Text excerpt ::
Beyond his work with many of the country’s great fighters of the last several decades, Anber has also been perhaps the thought leader in the country when it comes to boxing. For good chunks of the 1990s and 2000s, Canadians were spoiled by its national sports network, TSN, having an agreement with HBO and ESPN to air the networks’ non-pay-per-view bouts across the country.
In addition, Anber hosted “In This Corner” alongside the late Darren Dutchyshen, a studio show not dissimilar from “Inside The Ring,” covering the sport. During the show’s run, Anber was to boxing what Don Cherry was to hockey in the country, a made-for-TV, charismatic presence rooted in old school ethics who could also teach you the finer points of technique. Being a plugged-in, educated boxing fan was never easier. And if watching boxing made you want to try it out yourself, there was the Title Boxing DVD hosted by Anber ready to show you how.
“All of it has been done at the highest level possible,” Anber said. “I think it’s fair to say that nobody in the history of the sport, not just Canada, has done all the things that I've done at a world class level. I’m proud to say that I didn’t pay my way into the Hall, I didn’t [expletive] my way into the Hall, this is pure merit. There’s no political correctness. I’m proud to say that at least my accomplishments are merited.”
It’s a full circle moment for Anber to join Gatti and Jutras on the walls in Canastota. When Anber first linked up with Curto, Gatti was a 7-year old amateur starting out in the gym. As he aged and became a dominant member of the Quebec provincial amateur team, Anber gave Gatti the nickname “The Professor” for his exceptional technical prowess, and the two remained friends until his tragic death in 2009.

Check your understanding ::
1. Retype the text on Anber between "In addition, Anber" and "show you how.", inclusive.
2. For each statement, say yes or no according to the text on Anber and quote the words that decide it. (a) TSN had an agreement with HBO and ESPN to air their non-pay-per-view bouts. (b) Anber hosted "In This Corner" by himself. (c) Gatti was a 7-year-old amateur when Anber first linked up with Curto.
The stored data plays no part in this work.

Stored data
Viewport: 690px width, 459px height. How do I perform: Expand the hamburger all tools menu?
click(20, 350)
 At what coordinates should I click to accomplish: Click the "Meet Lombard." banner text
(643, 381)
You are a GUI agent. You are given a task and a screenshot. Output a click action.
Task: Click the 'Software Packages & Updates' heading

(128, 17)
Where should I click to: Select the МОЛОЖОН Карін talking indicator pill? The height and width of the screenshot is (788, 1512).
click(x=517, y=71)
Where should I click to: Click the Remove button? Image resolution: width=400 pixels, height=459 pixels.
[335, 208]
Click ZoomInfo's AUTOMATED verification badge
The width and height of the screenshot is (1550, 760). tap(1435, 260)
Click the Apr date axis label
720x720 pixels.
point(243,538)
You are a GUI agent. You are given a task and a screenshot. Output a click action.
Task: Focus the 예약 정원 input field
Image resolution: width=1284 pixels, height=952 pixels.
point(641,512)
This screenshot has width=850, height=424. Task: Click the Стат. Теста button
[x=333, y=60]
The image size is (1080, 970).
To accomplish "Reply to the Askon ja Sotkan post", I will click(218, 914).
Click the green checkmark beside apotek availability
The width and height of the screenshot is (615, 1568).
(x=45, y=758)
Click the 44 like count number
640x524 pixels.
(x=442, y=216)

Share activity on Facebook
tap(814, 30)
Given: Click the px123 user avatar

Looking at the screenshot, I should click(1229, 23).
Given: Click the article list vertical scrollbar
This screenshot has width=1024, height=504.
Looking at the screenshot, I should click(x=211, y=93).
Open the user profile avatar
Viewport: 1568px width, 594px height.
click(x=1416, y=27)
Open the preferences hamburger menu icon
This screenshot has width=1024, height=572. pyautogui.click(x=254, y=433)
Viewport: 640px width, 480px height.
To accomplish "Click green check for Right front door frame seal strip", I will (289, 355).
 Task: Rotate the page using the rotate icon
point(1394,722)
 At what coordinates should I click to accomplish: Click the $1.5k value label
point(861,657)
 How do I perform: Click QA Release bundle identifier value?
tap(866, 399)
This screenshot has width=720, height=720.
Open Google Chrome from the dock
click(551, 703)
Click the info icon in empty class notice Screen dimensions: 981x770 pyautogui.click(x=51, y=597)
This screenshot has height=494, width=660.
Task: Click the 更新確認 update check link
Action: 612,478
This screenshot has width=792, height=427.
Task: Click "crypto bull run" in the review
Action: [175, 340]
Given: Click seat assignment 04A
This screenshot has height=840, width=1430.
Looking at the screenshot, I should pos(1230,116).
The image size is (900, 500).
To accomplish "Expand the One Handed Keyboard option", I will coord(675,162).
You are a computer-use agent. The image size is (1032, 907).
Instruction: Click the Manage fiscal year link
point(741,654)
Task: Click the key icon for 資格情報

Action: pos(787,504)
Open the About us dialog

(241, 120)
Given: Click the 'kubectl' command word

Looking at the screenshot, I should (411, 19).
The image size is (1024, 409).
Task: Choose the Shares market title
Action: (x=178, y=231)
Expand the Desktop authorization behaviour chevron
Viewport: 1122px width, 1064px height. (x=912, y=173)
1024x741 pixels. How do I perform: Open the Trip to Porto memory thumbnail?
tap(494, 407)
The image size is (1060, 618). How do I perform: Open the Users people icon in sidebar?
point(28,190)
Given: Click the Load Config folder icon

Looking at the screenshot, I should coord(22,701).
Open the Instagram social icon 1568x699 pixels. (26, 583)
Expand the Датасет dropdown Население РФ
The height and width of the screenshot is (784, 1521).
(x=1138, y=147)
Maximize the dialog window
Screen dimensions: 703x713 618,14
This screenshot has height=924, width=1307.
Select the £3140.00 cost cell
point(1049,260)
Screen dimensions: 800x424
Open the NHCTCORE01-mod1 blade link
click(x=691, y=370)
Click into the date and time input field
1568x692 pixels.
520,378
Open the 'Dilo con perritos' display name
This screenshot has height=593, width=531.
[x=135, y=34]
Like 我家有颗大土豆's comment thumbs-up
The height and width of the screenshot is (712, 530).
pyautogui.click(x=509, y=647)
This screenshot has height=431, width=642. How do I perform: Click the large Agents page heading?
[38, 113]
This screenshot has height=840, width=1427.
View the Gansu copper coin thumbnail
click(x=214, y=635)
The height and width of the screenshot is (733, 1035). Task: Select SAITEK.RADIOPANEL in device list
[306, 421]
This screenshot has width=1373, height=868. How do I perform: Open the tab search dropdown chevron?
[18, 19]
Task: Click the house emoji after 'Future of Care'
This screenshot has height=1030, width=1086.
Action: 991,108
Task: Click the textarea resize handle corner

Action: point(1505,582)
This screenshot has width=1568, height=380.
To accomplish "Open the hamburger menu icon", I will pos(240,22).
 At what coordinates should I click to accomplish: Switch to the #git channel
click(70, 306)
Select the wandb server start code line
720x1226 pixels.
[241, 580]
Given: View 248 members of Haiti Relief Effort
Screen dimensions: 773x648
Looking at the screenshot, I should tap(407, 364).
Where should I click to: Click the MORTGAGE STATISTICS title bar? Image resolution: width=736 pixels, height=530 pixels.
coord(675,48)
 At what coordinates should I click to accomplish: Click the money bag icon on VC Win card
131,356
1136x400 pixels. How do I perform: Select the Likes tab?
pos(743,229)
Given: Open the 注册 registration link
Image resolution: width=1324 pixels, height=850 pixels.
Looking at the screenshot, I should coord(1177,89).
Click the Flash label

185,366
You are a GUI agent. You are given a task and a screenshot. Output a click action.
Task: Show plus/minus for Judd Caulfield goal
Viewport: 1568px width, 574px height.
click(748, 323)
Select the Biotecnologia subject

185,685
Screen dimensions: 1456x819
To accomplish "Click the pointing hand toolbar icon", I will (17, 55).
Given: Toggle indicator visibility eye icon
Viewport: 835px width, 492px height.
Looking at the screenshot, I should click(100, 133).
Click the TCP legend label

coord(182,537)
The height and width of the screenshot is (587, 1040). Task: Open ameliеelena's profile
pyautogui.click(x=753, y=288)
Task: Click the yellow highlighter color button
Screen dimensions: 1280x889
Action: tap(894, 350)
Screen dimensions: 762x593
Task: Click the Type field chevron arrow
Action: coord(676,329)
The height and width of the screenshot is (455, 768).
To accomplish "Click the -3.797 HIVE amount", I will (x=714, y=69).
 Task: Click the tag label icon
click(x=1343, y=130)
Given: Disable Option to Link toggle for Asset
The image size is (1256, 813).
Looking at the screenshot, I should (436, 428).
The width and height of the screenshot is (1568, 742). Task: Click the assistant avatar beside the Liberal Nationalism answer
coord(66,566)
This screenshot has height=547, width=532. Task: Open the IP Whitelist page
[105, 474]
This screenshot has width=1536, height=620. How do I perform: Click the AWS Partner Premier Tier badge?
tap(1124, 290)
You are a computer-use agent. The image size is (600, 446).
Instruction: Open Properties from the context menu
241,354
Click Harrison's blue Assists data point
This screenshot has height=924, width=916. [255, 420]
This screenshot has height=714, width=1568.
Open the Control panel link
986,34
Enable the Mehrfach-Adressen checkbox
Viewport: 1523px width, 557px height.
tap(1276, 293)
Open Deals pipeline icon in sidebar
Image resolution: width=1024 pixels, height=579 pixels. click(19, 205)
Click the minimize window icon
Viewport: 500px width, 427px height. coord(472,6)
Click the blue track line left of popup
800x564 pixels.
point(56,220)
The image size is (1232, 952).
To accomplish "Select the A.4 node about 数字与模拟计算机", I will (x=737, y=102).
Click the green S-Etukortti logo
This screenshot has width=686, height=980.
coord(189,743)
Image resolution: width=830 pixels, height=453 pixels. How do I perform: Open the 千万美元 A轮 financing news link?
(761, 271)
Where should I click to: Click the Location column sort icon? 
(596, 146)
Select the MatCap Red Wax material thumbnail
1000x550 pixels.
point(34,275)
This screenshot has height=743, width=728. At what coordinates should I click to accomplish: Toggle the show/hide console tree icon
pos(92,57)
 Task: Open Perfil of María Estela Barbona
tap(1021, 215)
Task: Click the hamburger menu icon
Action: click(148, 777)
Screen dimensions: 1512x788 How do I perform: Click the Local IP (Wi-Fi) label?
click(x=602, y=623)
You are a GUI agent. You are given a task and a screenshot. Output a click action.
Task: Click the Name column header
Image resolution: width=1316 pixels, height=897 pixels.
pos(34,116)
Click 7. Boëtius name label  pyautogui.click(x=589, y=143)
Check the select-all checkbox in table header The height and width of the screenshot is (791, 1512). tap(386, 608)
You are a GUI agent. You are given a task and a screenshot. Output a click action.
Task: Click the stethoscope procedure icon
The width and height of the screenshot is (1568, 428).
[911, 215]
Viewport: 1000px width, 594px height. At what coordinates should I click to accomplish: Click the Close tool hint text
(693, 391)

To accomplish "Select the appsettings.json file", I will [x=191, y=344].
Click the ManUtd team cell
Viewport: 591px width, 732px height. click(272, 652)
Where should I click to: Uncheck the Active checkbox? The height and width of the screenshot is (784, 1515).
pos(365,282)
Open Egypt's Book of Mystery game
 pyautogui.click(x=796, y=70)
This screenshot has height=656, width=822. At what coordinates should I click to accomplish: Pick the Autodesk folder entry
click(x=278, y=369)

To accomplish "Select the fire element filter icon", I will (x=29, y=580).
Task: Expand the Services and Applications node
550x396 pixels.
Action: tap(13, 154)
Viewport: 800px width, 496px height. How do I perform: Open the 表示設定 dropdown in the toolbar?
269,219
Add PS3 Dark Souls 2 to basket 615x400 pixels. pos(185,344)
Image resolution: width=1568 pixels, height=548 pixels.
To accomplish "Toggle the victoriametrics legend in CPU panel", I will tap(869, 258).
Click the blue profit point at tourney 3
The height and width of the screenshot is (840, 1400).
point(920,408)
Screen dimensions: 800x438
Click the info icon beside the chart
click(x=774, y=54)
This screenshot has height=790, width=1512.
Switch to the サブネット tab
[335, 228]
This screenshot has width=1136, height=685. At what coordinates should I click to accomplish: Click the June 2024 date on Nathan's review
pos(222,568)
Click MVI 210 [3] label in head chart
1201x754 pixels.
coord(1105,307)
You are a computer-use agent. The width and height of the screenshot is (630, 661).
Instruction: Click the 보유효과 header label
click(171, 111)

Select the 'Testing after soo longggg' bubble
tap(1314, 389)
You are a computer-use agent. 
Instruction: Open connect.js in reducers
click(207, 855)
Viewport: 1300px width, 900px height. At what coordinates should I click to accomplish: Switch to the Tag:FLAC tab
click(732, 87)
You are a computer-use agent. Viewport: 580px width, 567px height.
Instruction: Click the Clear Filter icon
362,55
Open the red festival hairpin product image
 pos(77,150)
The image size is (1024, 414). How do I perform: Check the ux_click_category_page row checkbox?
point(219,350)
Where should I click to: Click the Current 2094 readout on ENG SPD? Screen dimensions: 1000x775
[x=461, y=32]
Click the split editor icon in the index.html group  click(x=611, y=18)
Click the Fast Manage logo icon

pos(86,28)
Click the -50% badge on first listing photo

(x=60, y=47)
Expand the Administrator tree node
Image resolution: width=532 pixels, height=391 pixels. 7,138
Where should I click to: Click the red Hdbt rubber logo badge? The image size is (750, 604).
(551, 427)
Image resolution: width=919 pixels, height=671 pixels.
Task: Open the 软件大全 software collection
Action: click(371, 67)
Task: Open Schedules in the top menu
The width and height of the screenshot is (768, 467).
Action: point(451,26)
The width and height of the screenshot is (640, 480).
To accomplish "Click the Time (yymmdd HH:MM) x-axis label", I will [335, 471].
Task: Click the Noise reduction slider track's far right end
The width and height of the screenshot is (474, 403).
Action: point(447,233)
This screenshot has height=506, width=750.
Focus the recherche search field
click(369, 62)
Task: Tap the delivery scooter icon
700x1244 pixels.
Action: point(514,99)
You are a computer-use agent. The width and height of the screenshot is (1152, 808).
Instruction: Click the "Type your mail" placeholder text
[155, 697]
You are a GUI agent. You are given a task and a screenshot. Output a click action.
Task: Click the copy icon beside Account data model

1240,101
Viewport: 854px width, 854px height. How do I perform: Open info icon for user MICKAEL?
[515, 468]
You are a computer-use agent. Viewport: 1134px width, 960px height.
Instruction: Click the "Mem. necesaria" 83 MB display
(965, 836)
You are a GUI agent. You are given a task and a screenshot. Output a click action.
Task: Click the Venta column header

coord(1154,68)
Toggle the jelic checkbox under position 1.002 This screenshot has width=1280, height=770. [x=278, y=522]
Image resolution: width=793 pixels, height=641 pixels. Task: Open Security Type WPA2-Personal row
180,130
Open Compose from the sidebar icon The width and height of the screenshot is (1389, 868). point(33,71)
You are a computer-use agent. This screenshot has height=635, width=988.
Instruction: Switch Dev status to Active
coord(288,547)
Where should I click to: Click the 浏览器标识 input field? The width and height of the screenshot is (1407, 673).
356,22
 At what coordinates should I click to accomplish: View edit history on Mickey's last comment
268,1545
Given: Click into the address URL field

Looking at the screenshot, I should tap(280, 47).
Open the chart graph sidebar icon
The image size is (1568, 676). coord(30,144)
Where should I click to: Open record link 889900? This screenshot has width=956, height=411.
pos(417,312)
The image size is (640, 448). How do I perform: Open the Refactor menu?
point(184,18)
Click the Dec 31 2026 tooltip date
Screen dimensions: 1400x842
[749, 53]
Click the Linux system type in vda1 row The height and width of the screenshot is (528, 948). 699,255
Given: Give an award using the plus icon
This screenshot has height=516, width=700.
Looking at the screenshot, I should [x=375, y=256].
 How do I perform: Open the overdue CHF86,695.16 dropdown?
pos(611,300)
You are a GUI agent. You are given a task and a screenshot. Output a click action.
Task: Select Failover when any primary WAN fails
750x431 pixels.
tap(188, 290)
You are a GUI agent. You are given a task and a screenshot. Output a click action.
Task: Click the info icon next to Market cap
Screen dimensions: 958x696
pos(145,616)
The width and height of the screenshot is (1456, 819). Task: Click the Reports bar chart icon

Solved tasks ::
1.
In addition, Anber hosted “In This Corner” alongside the late Darren Dutchyshen, a studio show not dissimilar from “Inside The Ring,” covering the sport. During the show’s run, Anber was to boxing what Don Cherry was to hockey in the country, a made-for-TV, charismatic presence rooted in old school ethics who could also teach you the finer points of technique. Being a plugged-in, educated boxing fan was never easier. And if watching boxing made you want to try it out yourself, there was the Title Boxing DVD hosted by Anber ready to show you how.

2.
(a) Yes: "TSN, having an agreement with HBO and ESPN to air the networks’ non-pay-per-view bouts across the country"
(b) No: "Anber hosted “In This Corner” alongside the late Darren Dutchyshen"
(c) Yes: "When Anber first linked up with Curto, Gatti was a 7-year old amateur starting out in the gym"